Mme Masson ne se borna pas à exposer des documents et à en rédiger le catalogue : on lui doit, en outre, quelques études élaborées sur le fonds des manuscrits : le Chansonnier de Montpellier (In : Monspeliensis Hippocrates, n° 13, 196I, pp. 3-21), la Complainte de Gênes (Id. n° 28, 1965, pp. 3-6), enfin, la veille de sa mort : les Manuscrits carolingiens de la Bibliothèque de la Faculté de Médecine de Montpellier (8 f., à paraître dans la même publication).

Membre attentif de la Société montpelliéraine d'histoire de la médecine, elle participa aux congrès internationaux d'histoire de la médecine de Montpellier (1958) et de Bâle (1964), et prépara pour celui de Berlin (1966), une communication sur : Bonaventure Laurens, secrétaire de la Faculté de Médecine de Montpellier et les musiciens allemands de son temps.

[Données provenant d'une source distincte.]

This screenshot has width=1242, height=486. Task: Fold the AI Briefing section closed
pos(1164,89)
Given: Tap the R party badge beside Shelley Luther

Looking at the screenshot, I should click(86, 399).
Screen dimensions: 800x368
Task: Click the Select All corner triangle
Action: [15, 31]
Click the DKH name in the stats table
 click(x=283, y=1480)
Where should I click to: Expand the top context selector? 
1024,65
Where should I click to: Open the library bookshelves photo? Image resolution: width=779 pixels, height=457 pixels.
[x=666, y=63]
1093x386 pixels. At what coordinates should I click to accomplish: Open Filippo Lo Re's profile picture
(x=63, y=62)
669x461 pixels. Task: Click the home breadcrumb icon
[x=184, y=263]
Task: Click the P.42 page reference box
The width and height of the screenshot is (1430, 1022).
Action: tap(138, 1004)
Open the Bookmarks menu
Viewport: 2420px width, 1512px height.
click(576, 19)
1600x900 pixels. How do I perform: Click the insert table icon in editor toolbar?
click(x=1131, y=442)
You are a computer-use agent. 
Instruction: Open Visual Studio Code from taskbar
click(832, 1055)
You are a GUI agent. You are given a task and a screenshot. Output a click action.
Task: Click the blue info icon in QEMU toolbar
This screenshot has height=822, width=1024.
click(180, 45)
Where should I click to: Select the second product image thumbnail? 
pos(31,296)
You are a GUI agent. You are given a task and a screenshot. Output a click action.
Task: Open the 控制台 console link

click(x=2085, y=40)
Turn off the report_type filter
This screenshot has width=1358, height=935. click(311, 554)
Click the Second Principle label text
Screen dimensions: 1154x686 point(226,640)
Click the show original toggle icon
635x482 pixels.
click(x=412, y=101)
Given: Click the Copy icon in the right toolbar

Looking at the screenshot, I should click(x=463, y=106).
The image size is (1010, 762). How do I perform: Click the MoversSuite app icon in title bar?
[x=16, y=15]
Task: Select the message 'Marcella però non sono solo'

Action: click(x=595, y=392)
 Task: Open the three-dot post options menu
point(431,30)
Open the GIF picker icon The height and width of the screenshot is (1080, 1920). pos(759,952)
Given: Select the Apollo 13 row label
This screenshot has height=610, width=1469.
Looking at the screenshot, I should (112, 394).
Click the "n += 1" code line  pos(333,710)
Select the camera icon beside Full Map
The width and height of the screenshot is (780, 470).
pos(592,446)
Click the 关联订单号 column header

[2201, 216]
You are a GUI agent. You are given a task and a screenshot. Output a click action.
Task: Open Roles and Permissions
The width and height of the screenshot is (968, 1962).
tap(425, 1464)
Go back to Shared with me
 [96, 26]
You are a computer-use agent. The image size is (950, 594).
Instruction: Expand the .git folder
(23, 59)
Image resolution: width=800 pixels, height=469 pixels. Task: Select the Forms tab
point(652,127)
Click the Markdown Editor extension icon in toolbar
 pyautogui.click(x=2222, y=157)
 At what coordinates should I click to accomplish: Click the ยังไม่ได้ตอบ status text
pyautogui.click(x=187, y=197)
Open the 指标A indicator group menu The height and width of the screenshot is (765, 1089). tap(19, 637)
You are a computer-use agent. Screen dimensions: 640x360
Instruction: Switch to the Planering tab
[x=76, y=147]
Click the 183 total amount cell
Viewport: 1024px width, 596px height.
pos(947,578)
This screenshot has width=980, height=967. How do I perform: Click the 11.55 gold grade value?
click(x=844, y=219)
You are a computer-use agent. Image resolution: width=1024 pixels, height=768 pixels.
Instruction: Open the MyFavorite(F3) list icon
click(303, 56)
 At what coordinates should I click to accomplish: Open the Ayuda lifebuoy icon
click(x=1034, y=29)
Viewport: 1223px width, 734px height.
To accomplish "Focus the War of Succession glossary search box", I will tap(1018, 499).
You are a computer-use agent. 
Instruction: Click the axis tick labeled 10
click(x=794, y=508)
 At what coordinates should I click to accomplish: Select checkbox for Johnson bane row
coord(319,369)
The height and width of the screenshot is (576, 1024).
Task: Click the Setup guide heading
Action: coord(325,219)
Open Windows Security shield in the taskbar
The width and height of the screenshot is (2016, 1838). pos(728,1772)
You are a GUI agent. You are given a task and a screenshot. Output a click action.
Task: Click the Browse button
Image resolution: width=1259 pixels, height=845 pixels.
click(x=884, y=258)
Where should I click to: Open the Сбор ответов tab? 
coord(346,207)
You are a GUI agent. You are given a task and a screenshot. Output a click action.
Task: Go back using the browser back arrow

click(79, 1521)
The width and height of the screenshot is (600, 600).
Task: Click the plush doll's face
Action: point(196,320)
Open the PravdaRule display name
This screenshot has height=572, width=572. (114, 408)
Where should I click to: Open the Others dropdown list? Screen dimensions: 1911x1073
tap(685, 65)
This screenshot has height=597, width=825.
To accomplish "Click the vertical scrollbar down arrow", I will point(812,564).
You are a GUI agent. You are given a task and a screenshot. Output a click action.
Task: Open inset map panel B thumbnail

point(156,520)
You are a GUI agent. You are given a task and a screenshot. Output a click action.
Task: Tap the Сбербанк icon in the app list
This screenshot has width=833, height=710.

Une dernière étape, que nul ne prévoyait si courte, s'ouvrit pour Mme Masson quand, le 8 mai 1968, - date très inconfortable - elle fut chargée, à titre provisoire, de la direction de la Bibliothèque universitaire. Cette nouvelle mission ne la prit pas au dépourvu. Elle créa un style original d'administration qui associait ses collègues à l'information et à la décision. Avec eux, elle fut toujours attentive à la justice pour toutes les catégories de personnel; elle suivit la construction de la nouvelle section Pharmacie et améliora, sur plusieurs points, l'aménagement des sections existantes; enfin, elle chercha des solutions, parfois audacieuses, aux problèmes posés par la réforme de 1962.

Elle anima toutes ces tâches de sa personnalité riche en facettes : vaste culture, respect des traditions et curiosité universelle, gaieté prompte à saisir le détail cocasse; par-dessus tout, bonté qui rendait légère son autorité naturelle et que surprenait toute morgue ou toute perfidie.

Le courage, qui ne lui avait jamais manqué, lui demeura quand la maladie fondit sur elle, au début de mars, et tout au long de trois terribles mois. Peu de jours avant sa mort, qui allait survenir le 5 juin, elle donnait encore volontiers directives et conseils. L'affection de son personnel fut, avec la fidélité de quelques amitiés très chères, au nombre de ses dernières joies.

Selon sa volonté, Mme Masson, après une cérémonie religieuse très simple, célébrée à Montpellier, fut inhumée, le 9 juin, au Cimetière marin de Sète.

Mme Masson, déjà officier dans l'Ordre des Palmes académiques, avait été faite, le 15 novembre 1968, chevalier de l'Ordre national du Mérite.